**LISTA DE TAREFAS**
1) Segundo o texto de leitura, qual é o horário de funcionamento do estabelecimento desde a sua abertura?
2) Reproduza o trecho do texto de leitura que começa em "Assunto: AMBIENTE –" e segue até "do estabelecimento reclamado.", substituindo "freguesia" por "localidade".

Presidente da Câmara Municipal de Angra do Heroísmo
Número: 5/A/98
Processo: 2537/97
Data: 20.02.1999
Área: Açores

Assunto: AMBIENTE – RUÍDO – ESTABELECIMENTOS SIMILARES – HORÁRIO DE FUNCIONAMENTO – REGULAMENTO POLICIAL DA REGIÃO AUTÓNOMA DOS AÇORES – REGULAMENTO GERAL SOBRE O RUÍDO – NORMA ESPECIAL

Sequência: Sem Resposta

I- Exposição de Motivos

Os Factos

1. Em … 97, foi dirigida ao Provedor de Justiça uma reclamação relativa ao horário de funcionamento da “Sociedade…”, sita na freguesia da Ribeirinha, no concelho de Angra do Heroísmo e, em especial, ao ruído proveniente daquele estabelecimento. A queixa, embora entregue em nome individual, veio acompanhada de um “abaixo-assinado” de residentes nas imediações do estabelecimento reclamado.

2. No âmbito da instrução do processo cuja abertura determinei, foram solicitadas informações à Câmara Municipal de Angra do Heroísmo.

3. Pelo ofício n.º …, de …/97, a autarquia a que V.Exa. preside respondeu remetendo cópia da informação n.º …/97, do Serviço de Taxas e Licenças.

4. A mencionada informação é do seguinte teor:

“1. O estabelecimento de Bar da Sociedade …, sita ao …, freguesia da Ribeirinha, encontra-se devidamente licenciado por esta Câmara com o alvará de licença de ocupação n.º …, de … 89, o alvará de abertura n.º … emitido por esta Câmara em … 93 e as respectivas licenças de funcionamento anuais.

2. Quanto às condições de isolamento acústico da referida sociedade não existe nada neste serviço que comprove que tenham sido efectuadas medições de ruído naquele estabelecimento.

3. O estabelecimento tem o horário de funcionamento das 07.00 horas às 24.00 horas desde a sua abertura em … 93.
De conformidade com o Regulamento Policial da Região Autónoma dos Açores, aprovado pelo Decreto Legislativo Regional n.º 18/96/A, de 06 de Agosto, art. 21º, n.ºs 1 e 2, alínea a), os estabelecimentos de bar têm como horário de encerramento diário obrigatório as 02.00 horas, podendo funcionar das 07.00 às 22.00 horas, das 22.00 às 24.00 horas e das 24.00 às 02.00 horas e antecipação de horário de abertura para as 06.00 horas.

4. Como já foi referido a Sociedade solicita a renovação anual da licença de funcionamento com o horário de abertura das 07.00 às 24.00 horas. No entanto existem reclamações e abaixo assinados referentes ao horário de funcionamento praticado pela Sociedade”.

**INFORMAÇÃO REGISTADA**

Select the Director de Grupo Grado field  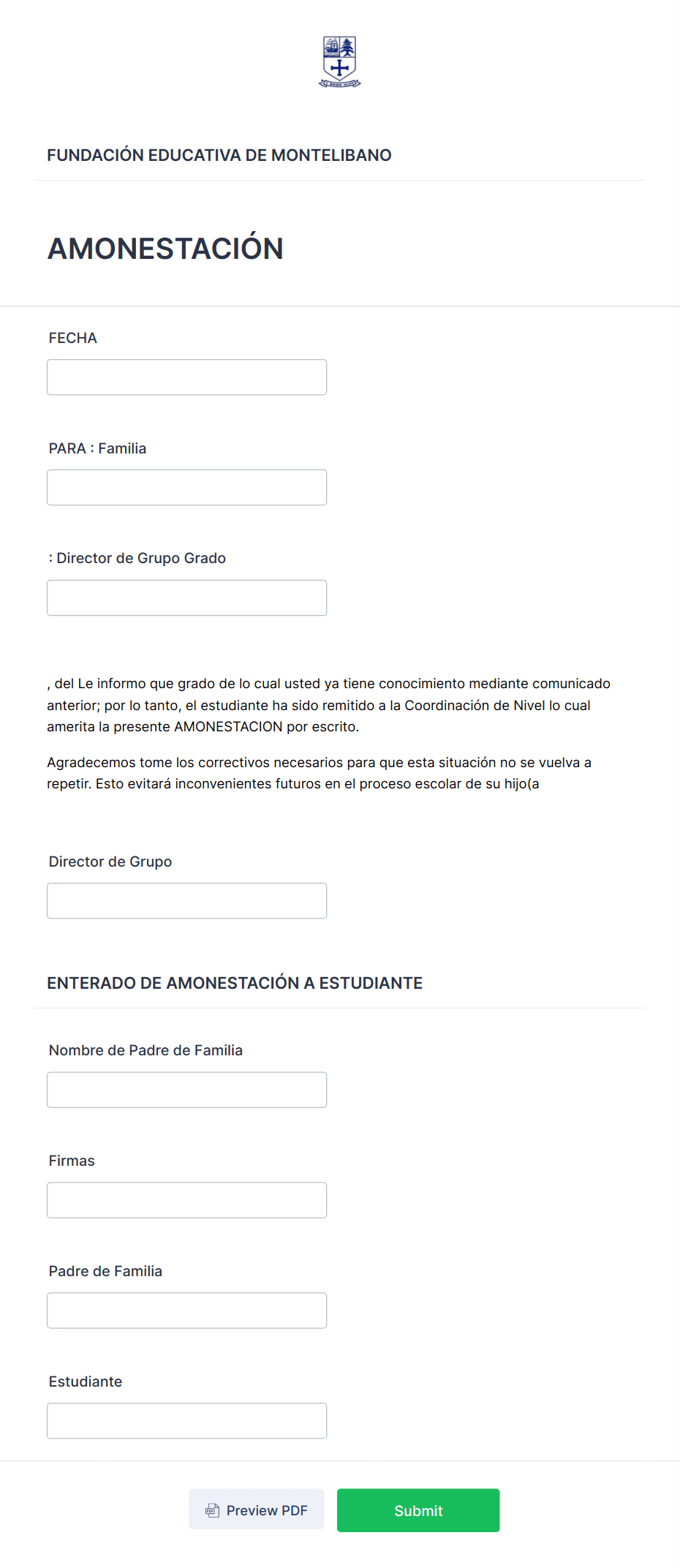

**RESPOSTAS POR ORDEM**
1) Das 07.00 horas às 24.00 horas.

2)
Assunto: AMBIENTE – RUÍDO – ESTABELECIMENTOS SIMILARES – HORÁRIO DE FUNCIONAMENTO – REGULAMENTO POLICIAL DA REGIÃO AUTÓNOMA DOS AÇORES – REGULAMENTO GERAL SOBRE O RUÍDO – NORMA ESPECIAL

Sequência: Sem Resposta

I- Exposição de Motivos

Os Factos

1. Em … 97, foi dirigida ao Provedor de Justiça uma reclamação relativa ao horário de funcionamento da “Sociedade…”, sita na localidade da Ribeirinha, no concelho de Angra do Heroísmo e, em especial, ao ruído proveniente daquele estabelecimento. A queixa, embora entregue em nome individual, veio acompanhada de um “abaixo-assinado” de residentes nas imediações do estabelecimento reclamado.